SUPPLIED RECORDS:
####################
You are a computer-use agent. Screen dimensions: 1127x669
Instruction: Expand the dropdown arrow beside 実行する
####################
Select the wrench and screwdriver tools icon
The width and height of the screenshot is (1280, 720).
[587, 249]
####################
WHAT NEEDS TO BE DONE: What is needed is a verbatim copy of every line in the records above from the one containing "You are a computer-use" down to the one containing "Instruction: Expand the", both included, and nothing more.

SOLUTION FOR THIS PROBLEM:
You are a computer-use agent. Screen dimensions: 1127x669
Instruction: Expand the dropdown arrow beside 実行する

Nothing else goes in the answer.